DOCUMENT SEGMENT: Begin

11:17 PM on 02/21/2010
I've been reflecting on my past, things that were not under my control, but had a long lasting influence on my life. Every Mother wants to be loved by her children, respected, and treated like they would like to be treated. But when there is a divorce, no matter how hard you try to not divide, and make sides be taken, it has become very clear to me that I have been left out of most of the things in my grandchildrens lives the last 2 yrs, whereas their granddad was there to watch the football game, and be there when one had surgery, and babysit , all things I had asked to help with, but was told no. I think the thing that makes it even worse is that although you MIGHT find someone who would listen to you, noone really cares about your problems. I am not a celebrity, or anyone famous. Just an ordinary person. I dream of finding a man that will love me in spite of my faults, but there is always the little doubt, If he really knew me completely, would he want me? I don't want to live like this anymore. It hurts too much. I have noone,and will die alone.
11:38 PM on 02/21/2010
Claudette
There is always hope. Been there done that.
08:43 AM on 02/22/2010
Please don't give up. I went through a nasty divorce that left me suicidal, and I wound up voluntarily giving up custody of my two children because at that time I believed it was the best thing for them, as I was in no state to care for them. Seven years down the line, things are better, if not ideal, and I share parenting responsibilities with my ex. Sure, I wish they lived with me instead of him, and now I'm fine and perfectly capable of taking care of them full time; however, my ex (who conveniently forgets he's the one who drove me crazy) won't hear of it. In sum, then-- things can be awful now, and may not ever be perfect. But there is always hope for the future, which you'll take away from your children and your grandchildren if you leave them. Your children may come around, and one day your grandchildren may seek you out on their own. Be here to give them the chance.
11:52 AM on 02/22/2010
I'm sorry for calling you "Charlotte." You're Claudette!

DOCUMENT SEGMENT: End
ENTRIES PROVIDED: Begin

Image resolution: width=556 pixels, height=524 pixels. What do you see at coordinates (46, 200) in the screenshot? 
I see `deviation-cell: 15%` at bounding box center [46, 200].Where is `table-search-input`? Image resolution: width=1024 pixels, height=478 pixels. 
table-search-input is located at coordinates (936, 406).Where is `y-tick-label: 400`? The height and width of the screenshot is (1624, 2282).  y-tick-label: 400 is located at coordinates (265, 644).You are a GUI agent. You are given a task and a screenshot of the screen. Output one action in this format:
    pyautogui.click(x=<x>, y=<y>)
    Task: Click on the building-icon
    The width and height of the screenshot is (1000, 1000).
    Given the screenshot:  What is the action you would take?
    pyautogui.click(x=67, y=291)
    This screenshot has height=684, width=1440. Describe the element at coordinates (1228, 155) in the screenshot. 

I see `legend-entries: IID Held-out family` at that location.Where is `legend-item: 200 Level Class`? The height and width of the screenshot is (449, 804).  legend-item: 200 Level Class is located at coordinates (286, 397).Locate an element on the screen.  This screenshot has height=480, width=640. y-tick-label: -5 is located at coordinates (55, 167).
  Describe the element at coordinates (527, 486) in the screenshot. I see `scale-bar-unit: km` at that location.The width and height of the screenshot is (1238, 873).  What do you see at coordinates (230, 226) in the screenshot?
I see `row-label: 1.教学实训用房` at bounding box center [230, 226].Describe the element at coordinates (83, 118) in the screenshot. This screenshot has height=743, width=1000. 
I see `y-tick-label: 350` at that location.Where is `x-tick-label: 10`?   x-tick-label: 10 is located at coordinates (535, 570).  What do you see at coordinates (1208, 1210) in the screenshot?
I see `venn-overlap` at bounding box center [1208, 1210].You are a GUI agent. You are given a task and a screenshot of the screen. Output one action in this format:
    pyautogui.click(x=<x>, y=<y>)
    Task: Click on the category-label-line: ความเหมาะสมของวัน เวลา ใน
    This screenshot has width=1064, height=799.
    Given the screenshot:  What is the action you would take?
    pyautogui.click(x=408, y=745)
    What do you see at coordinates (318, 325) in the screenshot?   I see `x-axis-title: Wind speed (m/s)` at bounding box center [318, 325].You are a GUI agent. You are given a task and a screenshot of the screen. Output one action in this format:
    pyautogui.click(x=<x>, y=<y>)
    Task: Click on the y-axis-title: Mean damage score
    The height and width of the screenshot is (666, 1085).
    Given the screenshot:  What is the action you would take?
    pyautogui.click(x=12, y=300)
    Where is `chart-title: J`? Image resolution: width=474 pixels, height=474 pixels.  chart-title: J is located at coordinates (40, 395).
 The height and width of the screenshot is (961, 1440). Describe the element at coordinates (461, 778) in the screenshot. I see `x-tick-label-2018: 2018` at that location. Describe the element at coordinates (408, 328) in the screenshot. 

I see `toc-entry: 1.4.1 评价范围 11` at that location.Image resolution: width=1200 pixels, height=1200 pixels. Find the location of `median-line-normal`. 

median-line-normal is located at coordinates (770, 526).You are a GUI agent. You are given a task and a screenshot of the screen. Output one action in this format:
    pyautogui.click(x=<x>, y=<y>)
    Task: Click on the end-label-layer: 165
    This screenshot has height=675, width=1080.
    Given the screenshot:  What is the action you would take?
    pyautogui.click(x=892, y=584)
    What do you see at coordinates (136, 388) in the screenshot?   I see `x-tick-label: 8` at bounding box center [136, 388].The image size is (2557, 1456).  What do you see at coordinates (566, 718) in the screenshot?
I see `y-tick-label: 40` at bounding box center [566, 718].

ENTRIES PROVIDED: End

_PROBLEM REQUIREMENTS_
Rewrite the paragraph in the thread that begins "Please don't give up" as a short bulleted list, keeping its main facts. The items aren't needed for this.

_WRITTEN ANSWER_
- The writer's nasty divorce led to suicidal feelings.
- The writer voluntarily gave up custody of two children, believing it best because the writer was in no state to care for them.
- Seven years later, things are better but not ideal, and the writer shares parenting with the ex.
- The writer is now able to care for the children full time and wishes they lived with the writer, but the ex refuses.
- Things may be awful now and may never be perfect, but there is always hope, and leaving would take it from one's children and grandchildren.
- The children may come around, and the grandchildren may one day seek their grandmother out.
- Don't give up, and be here to give them that chance.